Problem statement: How many lines of the entries below contain the string "axis"? Reply with the number alone.

Stored records:
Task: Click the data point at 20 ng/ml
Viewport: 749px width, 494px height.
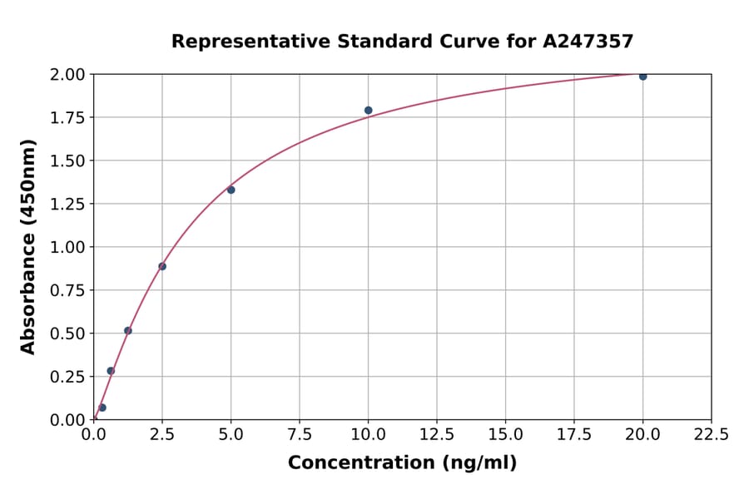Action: point(642,77)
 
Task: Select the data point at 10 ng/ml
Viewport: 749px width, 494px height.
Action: point(368,111)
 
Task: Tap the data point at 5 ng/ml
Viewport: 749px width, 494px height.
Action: point(231,190)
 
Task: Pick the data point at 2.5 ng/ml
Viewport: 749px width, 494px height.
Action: point(162,266)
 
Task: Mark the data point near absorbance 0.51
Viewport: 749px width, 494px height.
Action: point(128,330)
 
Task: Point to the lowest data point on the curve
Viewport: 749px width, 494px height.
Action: point(102,408)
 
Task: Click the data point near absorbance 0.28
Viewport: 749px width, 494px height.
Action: point(111,371)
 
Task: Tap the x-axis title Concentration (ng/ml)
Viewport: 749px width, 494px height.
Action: point(402,463)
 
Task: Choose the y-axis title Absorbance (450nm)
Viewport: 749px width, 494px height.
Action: point(28,247)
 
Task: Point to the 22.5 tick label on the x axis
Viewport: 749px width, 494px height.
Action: point(711,434)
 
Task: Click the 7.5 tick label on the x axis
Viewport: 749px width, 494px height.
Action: point(300,434)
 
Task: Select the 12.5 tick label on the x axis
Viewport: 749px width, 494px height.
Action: point(437,434)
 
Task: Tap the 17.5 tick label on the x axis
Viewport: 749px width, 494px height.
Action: point(574,434)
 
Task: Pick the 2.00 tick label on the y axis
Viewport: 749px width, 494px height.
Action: point(67,75)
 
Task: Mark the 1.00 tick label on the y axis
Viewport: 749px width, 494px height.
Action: point(67,247)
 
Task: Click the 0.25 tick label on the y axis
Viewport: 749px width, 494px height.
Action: point(67,377)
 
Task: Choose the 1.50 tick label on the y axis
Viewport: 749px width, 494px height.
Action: point(67,161)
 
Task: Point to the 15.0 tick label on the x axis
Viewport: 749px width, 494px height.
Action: point(505,434)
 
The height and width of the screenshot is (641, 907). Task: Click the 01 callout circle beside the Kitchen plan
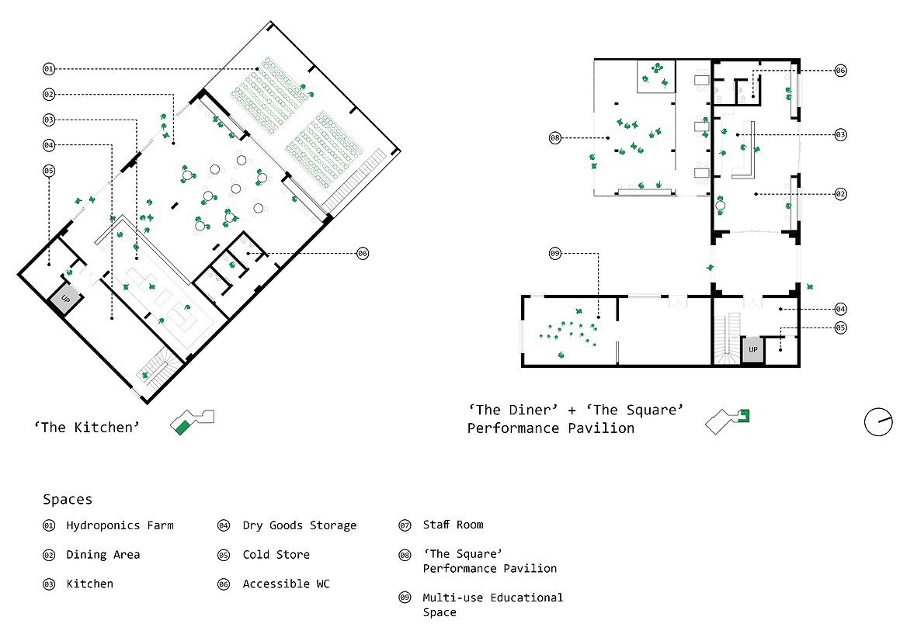pos(49,69)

Final answer: 11